We all have at least one person on social media who is a fitness enthusiast. And there is a culture around fitness (at least in the U.S.) that is about leveling up, so to speak. It’s about getting better, faster, stronger. It’s about pushing yourself harder and harder. Every time. It’s about never being satisfied.I believe there is a place for this. I do not have a judgment about people who do this. I think it is beautiful. I love when people have a thing. And I have known, and have respect for, many people in the fitness industry. (A fat girl trying to be a skinny girl makes a lot of those kinds of friends.) 

But I think there is a conversation that we should be having that we are not. And it’s this:

Not everyone needs to be a beast in the fitness arena. I want to be in shape. I want to have a healthy body. But I am not interested in leveling up. Because constantly leveling up as the only way to exercise is not sustainable in my life. And that doesn’t make me any less admirable than the people who are constantly pushing themselves.

For me, and I think for a lot of people, this all or nothing attitude is overwhelming. And destructive. The idea that, if you are not continuously improving, you are some how going backwards, is prevalent in our fitness culture. Which is another aspect of our beauty culture. And it keeps you buying fitness gear, personal trainer sessions and gym memberships. 

Again, I am not knocking those things. I am suggesting that maybe having a commitment to work out consistently for your own health and peace of mind, without the need to “go big or go home,” or answer questions about “if you even lift” might be worth more to you in six months or a year, or 10 years, when you are still doing it. I am suggesting that maybe if you went moderate, or even small, you wouldn’t need to go home. Because I am going to tell you a secret I learned about commitment: 

Sometimes, in order to keep a commitment long term, you have to half-ass it. 

I’m telling you, sometimes I phone it in.

I am thinking about this today, because I half-assed my run today. The truth is, it’s cold here, especially in the mornings. And the wind is brutal. Yesterday morning, there were 25 mph winds with gusts up to 30 mph. And at certain points on my path, I have to run directly into it. And it ticks me off! I actually swore out loud at the wind yesterday.
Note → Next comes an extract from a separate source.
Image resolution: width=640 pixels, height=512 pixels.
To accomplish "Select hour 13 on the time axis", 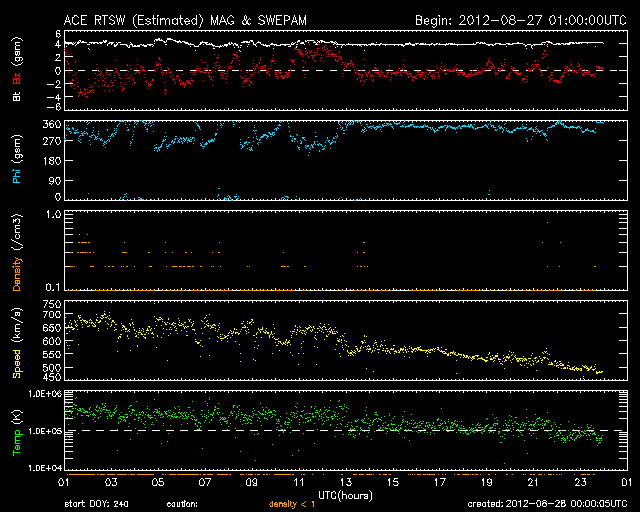I will (345, 483).
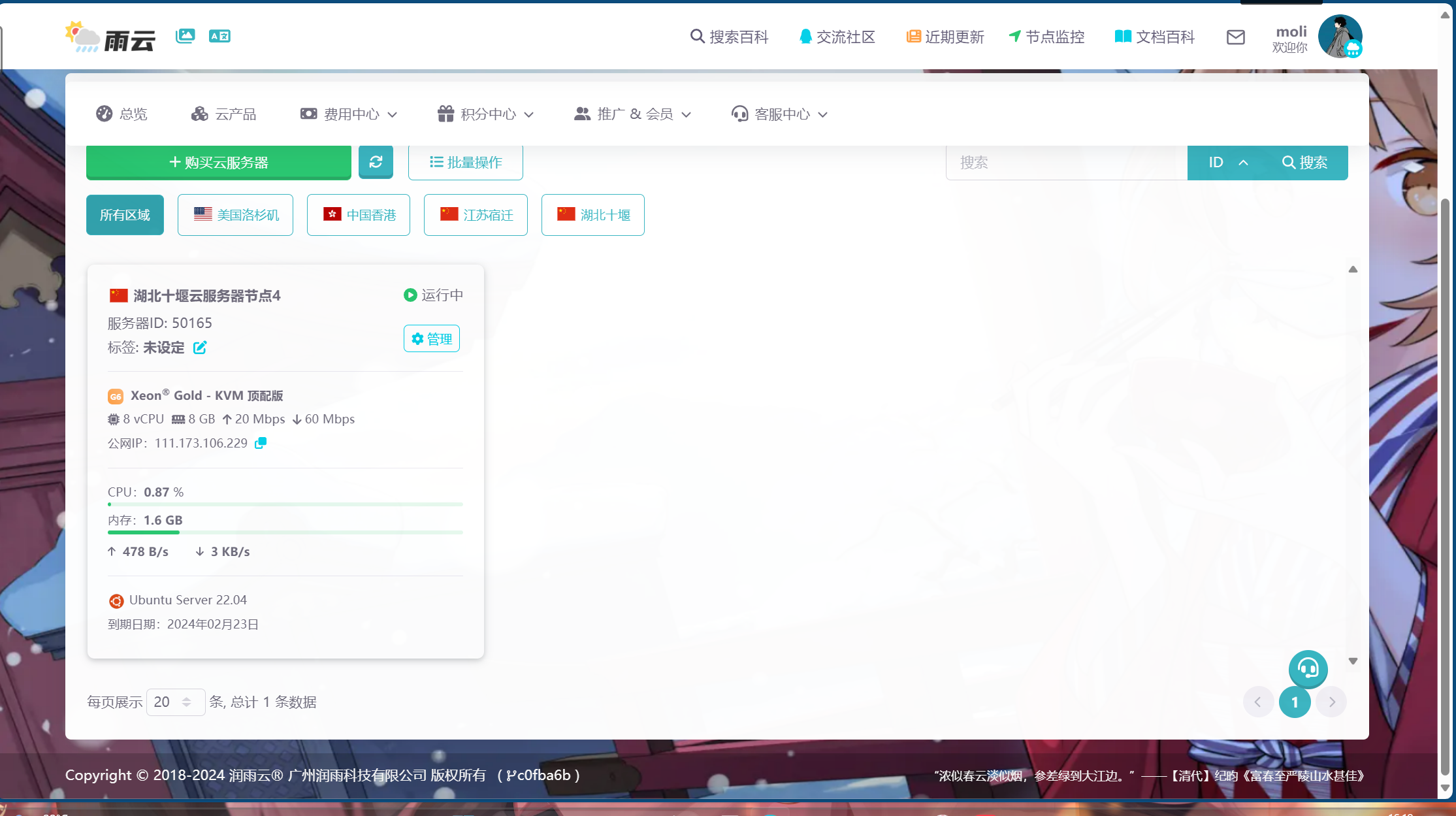Enable the 所有区域 filter
Screen dimensions: 1456x816
pyautogui.click(x=125, y=214)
So you can imagine that this morning, when it was 37 degrees, felt like 28, with 14 mph winds, I did not want to go.

I jog a 2 mile path that runs around my house, so that at one point close to the end of my run, but NOT the end, there is a little sidewalk that shoots off basically to my door. And today, I sure did want to go right there and skip the last quarter mile or so. But I didn’t. 

What I did do was slow down. Not to a walk. I was still jogging. My commitment to myself says that I only walk if I am injured or fear I will injure myself If I continue to run. What I did was take it easy. 

Today, I added over a minute to the time I ran just Tuesday. But I don’t care. I am not angry, frustrated or ready to quit, like I would be if my run were always about leveling up. Like I would be if it weren’t OK to take it easy.

The truth is, that I am improving. Naturally. Without trying. Without pushing. Without beating myself up. I’m sure not as much as the ones who are pushing. But I’m not them. I’m me. And I am making sure I can go on to jog another day.

Now, keep your fingers crossed for me that spring comes to Kentucky soon, and Running Against The Wind can go back to just being a Bob Seger song. (Darn it! Now that song is going to be stuck in my head all day.)